[Task directions]: Please repeat each entry. Match every word exactly.

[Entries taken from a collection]
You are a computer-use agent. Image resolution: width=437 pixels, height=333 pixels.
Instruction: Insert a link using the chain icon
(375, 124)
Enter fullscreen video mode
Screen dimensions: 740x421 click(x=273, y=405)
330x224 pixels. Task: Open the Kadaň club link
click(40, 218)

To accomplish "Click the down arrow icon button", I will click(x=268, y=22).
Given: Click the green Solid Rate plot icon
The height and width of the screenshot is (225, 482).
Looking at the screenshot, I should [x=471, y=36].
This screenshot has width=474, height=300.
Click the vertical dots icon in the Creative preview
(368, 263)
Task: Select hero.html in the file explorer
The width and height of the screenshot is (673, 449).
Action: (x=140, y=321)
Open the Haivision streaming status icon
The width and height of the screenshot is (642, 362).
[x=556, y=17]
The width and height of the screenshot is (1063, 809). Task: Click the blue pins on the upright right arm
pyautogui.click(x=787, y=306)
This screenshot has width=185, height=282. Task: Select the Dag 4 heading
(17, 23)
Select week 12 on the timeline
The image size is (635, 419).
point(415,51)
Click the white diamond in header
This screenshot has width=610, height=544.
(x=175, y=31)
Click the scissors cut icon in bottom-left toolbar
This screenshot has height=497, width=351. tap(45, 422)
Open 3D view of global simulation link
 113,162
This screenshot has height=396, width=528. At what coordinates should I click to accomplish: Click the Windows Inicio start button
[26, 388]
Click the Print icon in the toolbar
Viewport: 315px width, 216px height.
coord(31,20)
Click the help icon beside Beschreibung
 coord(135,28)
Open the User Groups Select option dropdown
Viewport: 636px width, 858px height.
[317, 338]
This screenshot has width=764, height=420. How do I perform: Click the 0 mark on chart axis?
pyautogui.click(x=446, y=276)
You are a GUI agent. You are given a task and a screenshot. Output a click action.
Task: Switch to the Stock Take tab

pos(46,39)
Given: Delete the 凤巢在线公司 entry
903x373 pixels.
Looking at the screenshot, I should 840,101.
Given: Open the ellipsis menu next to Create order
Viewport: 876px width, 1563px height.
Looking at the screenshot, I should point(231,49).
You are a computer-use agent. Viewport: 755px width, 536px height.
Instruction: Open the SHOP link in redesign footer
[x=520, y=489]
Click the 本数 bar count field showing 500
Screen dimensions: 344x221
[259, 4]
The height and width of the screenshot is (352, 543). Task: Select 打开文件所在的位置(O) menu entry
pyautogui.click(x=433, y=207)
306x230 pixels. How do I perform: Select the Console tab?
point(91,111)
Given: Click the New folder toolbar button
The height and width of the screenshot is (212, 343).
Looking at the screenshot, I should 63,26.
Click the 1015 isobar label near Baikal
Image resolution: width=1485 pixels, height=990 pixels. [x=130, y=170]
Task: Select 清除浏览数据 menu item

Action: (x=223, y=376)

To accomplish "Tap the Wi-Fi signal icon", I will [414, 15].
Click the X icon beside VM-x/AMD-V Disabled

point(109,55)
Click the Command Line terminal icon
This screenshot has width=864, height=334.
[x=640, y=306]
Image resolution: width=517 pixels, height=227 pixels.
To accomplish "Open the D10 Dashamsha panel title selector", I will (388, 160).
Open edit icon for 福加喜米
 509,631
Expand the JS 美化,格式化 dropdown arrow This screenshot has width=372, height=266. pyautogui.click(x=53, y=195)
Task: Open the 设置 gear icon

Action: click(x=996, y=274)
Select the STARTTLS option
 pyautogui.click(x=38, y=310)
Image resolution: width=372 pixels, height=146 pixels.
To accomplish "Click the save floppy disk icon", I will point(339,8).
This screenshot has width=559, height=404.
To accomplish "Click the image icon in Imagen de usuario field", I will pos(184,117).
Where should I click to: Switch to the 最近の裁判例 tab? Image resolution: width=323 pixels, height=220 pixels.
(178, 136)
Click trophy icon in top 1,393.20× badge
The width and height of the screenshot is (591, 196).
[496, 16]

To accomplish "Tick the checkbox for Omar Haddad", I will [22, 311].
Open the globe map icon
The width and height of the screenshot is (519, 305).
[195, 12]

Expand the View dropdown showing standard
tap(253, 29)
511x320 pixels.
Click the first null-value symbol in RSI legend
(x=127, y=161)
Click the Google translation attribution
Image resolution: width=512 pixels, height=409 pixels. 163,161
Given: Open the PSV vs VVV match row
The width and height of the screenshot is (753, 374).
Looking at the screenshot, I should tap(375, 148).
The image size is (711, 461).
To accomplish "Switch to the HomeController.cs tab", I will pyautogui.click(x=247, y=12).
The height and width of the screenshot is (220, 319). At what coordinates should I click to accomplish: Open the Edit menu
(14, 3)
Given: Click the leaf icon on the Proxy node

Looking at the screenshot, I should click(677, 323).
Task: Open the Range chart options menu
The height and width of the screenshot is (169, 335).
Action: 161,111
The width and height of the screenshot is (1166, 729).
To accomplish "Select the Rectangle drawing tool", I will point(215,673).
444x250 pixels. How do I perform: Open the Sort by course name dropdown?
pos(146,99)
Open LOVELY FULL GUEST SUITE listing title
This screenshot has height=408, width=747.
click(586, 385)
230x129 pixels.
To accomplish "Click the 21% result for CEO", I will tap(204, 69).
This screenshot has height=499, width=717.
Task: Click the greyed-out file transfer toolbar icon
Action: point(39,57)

[The answer]:
You are a computer-use agent. Image resolution: width=437 pixels, height=333 pixels.
Instruction: Insert a link using the chain icon
(375, 124)
Enter fullscreen video mode
Screen dimensions: 740x421 click(x=273, y=405)
330x224 pixels. Task: Open the Kadaň club link
click(40, 218)

To accomplish "Click the down arrow icon button", I will click(x=268, y=22).
Given: Click the green Solid Rate plot icon
The height and width of the screenshot is (225, 482).
Looking at the screenshot, I should [x=471, y=36].
This screenshot has width=474, height=300.
Click the vertical dots icon in the Creative preview
(368, 263)
Task: Select hero.html in the file explorer
The width and height of the screenshot is (673, 449).
Action: (x=140, y=321)
Open the Haivision streaming status icon
The width and height of the screenshot is (642, 362).
[x=556, y=17]
The width and height of the screenshot is (1063, 809). Task: Click the blue pins on the upright right arm
pyautogui.click(x=787, y=306)
This screenshot has width=185, height=282. Task: Select the Dag 4 heading
(17, 23)
Select week 12 on the timeline
The image size is (635, 419).
point(415,51)
Click the white diamond in header
This screenshot has width=610, height=544.
(x=175, y=31)
Click the scissors cut icon in bottom-left toolbar
This screenshot has height=497, width=351. tap(45, 422)
Open 3D view of global simulation link
 113,162
This screenshot has height=396, width=528. At what coordinates should I click to accomplish: Click the Windows Inicio start button
[26, 388]
Click the Print icon in the toolbar
Viewport: 315px width, 216px height.
coord(31,20)
Click the help icon beside Beschreibung
 coord(135,28)
Open the User Groups Select option dropdown
Viewport: 636px width, 858px height.
[317, 338]
This screenshot has width=764, height=420. How do I perform: Click the 0 mark on chart axis?
pyautogui.click(x=446, y=276)
You are a GUI agent. You are given a task and a screenshot. Output a click action.
Task: Switch to the Stock Take tab

pos(46,39)
Given: Delete the 凤巢在线公司 entry
903x373 pixels.
Looking at the screenshot, I should 840,101.
Given: Open the ellipsis menu next to Create order
Viewport: 876px width, 1563px height.
Looking at the screenshot, I should point(231,49).
You are a computer-use agent. Viewport: 755px width, 536px height.
Instruction: Open the SHOP link in redesign footer
[x=520, y=489]
Click the 本数 bar count field showing 500
Screen dimensions: 344x221
[259, 4]
The height and width of the screenshot is (352, 543). Task: Select 打开文件所在的位置(O) menu entry
pyautogui.click(x=433, y=207)
306x230 pixels. How do I perform: Select the Console tab?
point(91,111)
Given: Click the New folder toolbar button
The height and width of the screenshot is (212, 343).
Looking at the screenshot, I should 63,26.
Click the 1015 isobar label near Baikal
Image resolution: width=1485 pixels, height=990 pixels. [x=130, y=170]
Task: Select 清除浏览数据 menu item

Action: (x=223, y=376)

To accomplish "Tap the Wi-Fi signal icon", I will [414, 15].
Click the X icon beside VM-x/AMD-V Disabled

point(109,55)
Click the Command Line terminal icon
This screenshot has width=864, height=334.
[x=640, y=306]
Image resolution: width=517 pixels, height=227 pixels.
To accomplish "Open the D10 Dashamsha panel title selector", I will (388, 160).
Open edit icon for 福加喜米
 509,631
Expand the JS 美化,格式化 dropdown arrow This screenshot has width=372, height=266. pyautogui.click(x=53, y=195)
Task: Open the 设置 gear icon

Action: click(x=996, y=274)
Select the STARTTLS option
 pyautogui.click(x=38, y=310)
Image resolution: width=372 pixels, height=146 pixels.
To accomplish "Click the save floppy disk icon", I will point(339,8).
This screenshot has width=559, height=404.
To accomplish "Click the image icon in Imagen de usuario field", I will pos(184,117).
Where should I click to: Switch to the 最近の裁判例 tab? Image resolution: width=323 pixels, height=220 pixels.
(178, 136)
Click trophy icon in top 1,393.20× badge
The width and height of the screenshot is (591, 196).
[496, 16]

To accomplish "Tick the checkbox for Omar Haddad", I will [22, 311].
Open the globe map icon
The width and height of the screenshot is (519, 305).
[195, 12]

Expand the View dropdown showing standard
tap(253, 29)
511x320 pixels.
Click the first null-value symbol in RSI legend
(x=127, y=161)
Click the Google translation attribution
Image resolution: width=512 pixels, height=409 pixels. 163,161
Given: Open the PSV vs VVV match row
The width and height of the screenshot is (753, 374).
Looking at the screenshot, I should tap(375, 148).
The image size is (711, 461).
To accomplish "Switch to the HomeController.cs tab", I will pyautogui.click(x=247, y=12).
The height and width of the screenshot is (220, 319). At what coordinates should I click to accomplish: Open the Edit menu
(14, 3)
Given: Click the leaf icon on the Proxy node

Looking at the screenshot, I should click(677, 323).
Task: Open the Range chart options menu
The height and width of the screenshot is (169, 335).
Action: 161,111
The width and height of the screenshot is (1166, 729).
To accomplish "Select the Rectangle drawing tool", I will point(215,673).
444x250 pixels. How do I perform: Open the Sort by course name dropdown?
pos(146,99)
Open LOVELY FULL GUEST SUITE listing title
This screenshot has height=408, width=747.
click(586, 385)
230x129 pixels.
To accomplish "Click the 21% result for CEO", I will tap(204, 69).
This screenshot has height=499, width=717.
Task: Click the greyed-out file transfer toolbar icon
Action: point(39,57)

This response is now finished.